Hi Fan,
On 10/17/2024 11:34 AM, Fan Ni wrote:
On Tue, Oct 08, 2024 at 05:16:42PM -0500, Terry Bowman wrote:
This is a continuation of the CXL port error handling RFC from earlier.[1]
The RFC resulted in the decision to add CXL PCIe port error handling to
the existing RCH downstream port handling. This patchset adds the CXL PCIe
port handling and logging.
The first 7 patches update the existing AER service driver to support CXL
PCIe port protocol error handling and reporting. This includes AER service
driver changes for adding correctable and uncorrectable error support, CXL
specific recovery handling, and addition of CXL driver callback handlers.
The following 8 patches address CXL driver support for CXL PCIe port
protocol errors. This includes the following changes to the CXL drivers:
mapping CXL port and downstream port RAS registers, interface updates for
common RCH and VH, adding port specific error handlers, and protocol error
logging.
[1] - https://lore.kernel.org/linux-cxl/20240617200411.1426554
-1-terry.bowman@xxxxxxx/
Testing:
Below are test results for this patchset. This is using Qemu with a root
port (0c:00.0), upstream switch port (0d:00.0),and downstream switch port
(0e:00.0).
This was tested using aer-inject updated to support CE and UCE internal
error injection. CXL RAS was set using a test patch (not upstreamed).
Hi Terry,
Can you share the aer-inject repo for the testing or the test patch?
Fan
Sure, but, its easiest to attach the patch here.
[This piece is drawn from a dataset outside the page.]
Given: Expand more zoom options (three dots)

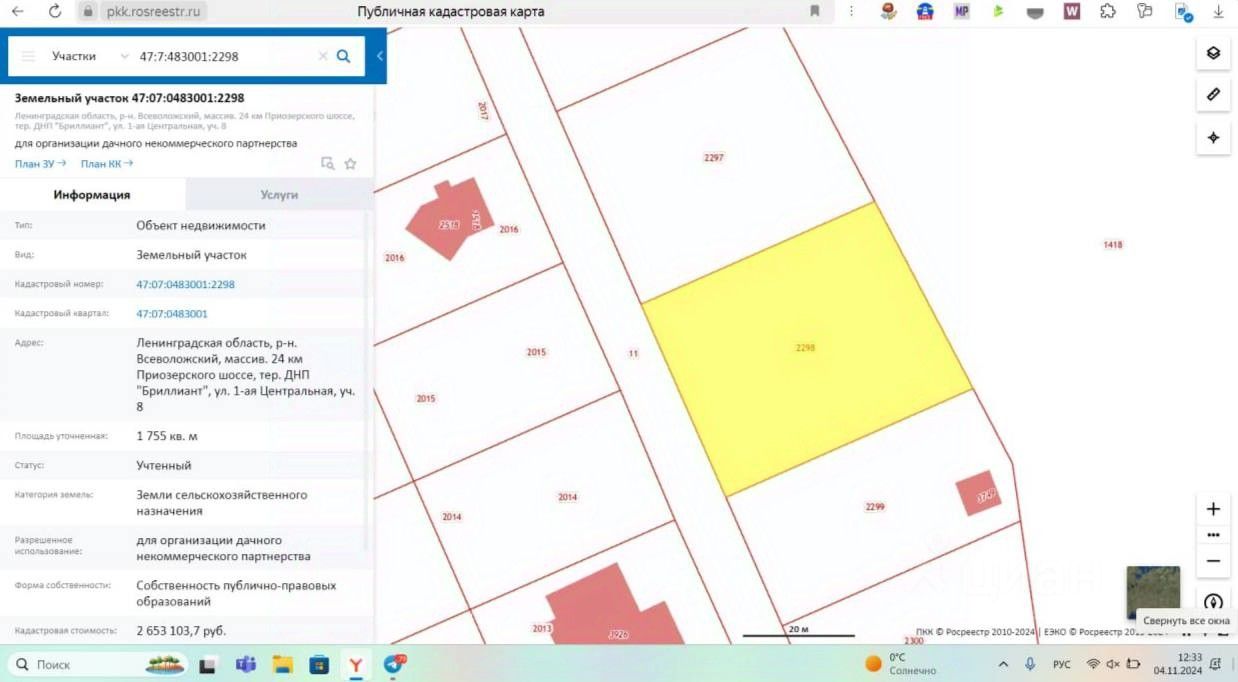Looking at the screenshot, I should (1213, 535).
Origin was https://github.com/jderrick/aer-inject.git
Base is 81701cbb30e35a1a76c3876f55692f91bdb9751b
Regards,
Terry
From ca9277866b506723f46f3acd7b264ffa80c37276 Mon Sep 17 00:00:00 2001
From: Terry Bowman <terry.bowman@xxxxxxx>
Date: Thu, 17 Oct 2024 12:12:58 -0500
Subject: [PATCH] aer-inject: Add internal error injection
Add corrected (CE) and uncorrected (UCE) AER internal error injection
support.
Signed-off-by: Terry Bowman <terry.bowman@xxxxxxx>
---
aer.h | 2 ++
aer.lex | 2 ++
aer.y | 8 ++++----
3 files changed, 8 insertions(+), 4 deletions(-)
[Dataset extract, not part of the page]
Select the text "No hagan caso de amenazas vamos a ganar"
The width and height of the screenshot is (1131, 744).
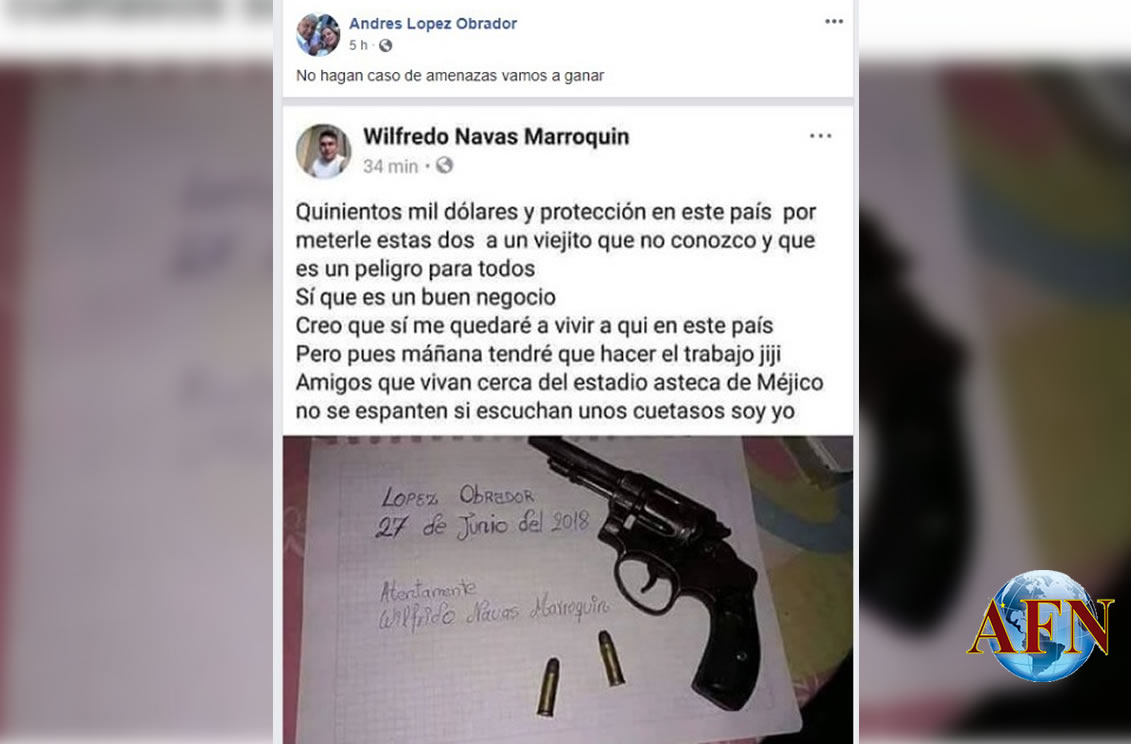coord(450,75)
diff --git a/aer.h b/aer.h
index a0ad152..e55a731 100644
--- a/aer.h
+++ b/aer.h
@@ -30,11 +30,13 @@ struct aer_error_inj
#define PCI_ERR_UNC_MALF_TLP 0x00040000 /* Malformed TLP */
#define PCI_ERR_UNC_ECRC 0x00080000 /* ECRC Error Status */
#define PCI_ERR_UNC_UNSUP 0x00100000 /* Unsupported Request */
+#define PCI_ERR_UNC_INTERNAL 0x00400000 /* Internal error */
#define PCI_ERR_COR_RCVR 0x00000001 /* Receiver Error Status */
#define PCI_ERR_COR_BAD_TLP 0x00000040 /* Bad TLP Status */
#define PCI_ERR_COR_BAD_DLLP 0x00000080 /* Bad DLLP Status */
#define PCI_ERR_COR_REP_ROLL 0x00000100 /* REPLAY_NUM Rollover */
#define PCI_ERR_COR_REP_TIMER 0x00001000 /* Replay Timer Timeout */
+#define PCI_ERR_COR_CINTERNAL 0x00004000 /* Internal error */
extern void init_aer(struct aer_error_inj *err);
extern void submit_aer(struct aer_error_inj *err);
diff --git a/aer.lex b/aer.lex
index 6121e4e..4fadd0e 100644
--- a/aer.lex
+++ b/aer.lex
@@ -82,11 +82,13 @@ static struct key {
KEYVAL(MALF_TLP, PCI_ERR_UNC_MALF_TLP),
KEYVAL(ECRC, PCI_ERR_UNC_ECRC),
KEYVAL(UNSUP, PCI_ERR_UNC_UNSUP),
+ KEYVAL(INTERNAL, PCI_ERR_UNC_INTERNAL),
KEYVAL(RCVR, PCI_ERR_COR_RCVR),
KEYVAL(BAD_TLP, PCI_ERR_COR_BAD_TLP),
KEYVAL(BAD_DLLP, PCI_ERR_COR_BAD_DLLP),
KEYVAL(REP_ROLL, PCI_ERR_COR_REP_ROLL),
KEYVAL(REP_TIMER, PCI_ERR_COR_REP_TIMER),
+ KEYVAL(CINTERNAL, PCI_ERR_COR_CINTERNAL),
};
static int cmp_key(const void *av, const void *bv)
diff --git a/aer.y b/aer.y
index e5ecc7d..500dc97 100644
--- a/aer.y
+++ b/aer.y
@@ -34,8 +34,8 @@ static void init(void);
%token AER DOMAIN BUS DEV FN PCI_ID UNCOR_STATUS COR_STATUS HEADER_LOG
%token <num> TRAIN DLP POISON_TLP FCP COMP_TIME COMP_ABORT UNX_COMP RX_OVER
-%token <num> MALF_TLP ECRC UNSUP
-%token <num> RCVR BAD_TLP BAD_DLLP REP_ROLL REP_TIMER
+%token <num> MALF_TLP ECRC UNSUP INTERNAL
+%token <num> RCVR BAD_TLP BAD_DLLP REP_ROLL REP_TIMER CINTERNAL
%token <num> SYMBOL NUMBER
%token <str> PCI_ID_STR
@@ -77,14 +77,14 @@ uncor_status_list: /* empty */ { $$ = 0; }
;
uncor_status: TRAIN | DLP | POISON_TLP | FCP | COMP_TIME | COMP_ABORT
- | UNX_COMP | RX_OVER | MALF_TLP | ECRC | UNSUP | NUMBER
+ | UNX_COMP | RX_OVER | MALF_TLP | ECRC | UNSUP | INTERNAL | NUMBER
;
cor_status_list: /* empty */ { $$ = 0; }
| cor_status_list cor_status { $$ = $1 | $2; }
;
-cor_status: RCVR | BAD_TLP | BAD_DLLP | REP_ROLL | REP_TIMER | NUMBER
+cor_status: RCVR | BAD_TLP | BAD_DLLP | REP_ROLL | REP_TIMER | CINTERNAL | NUMBER
;
%%
--
2.34.1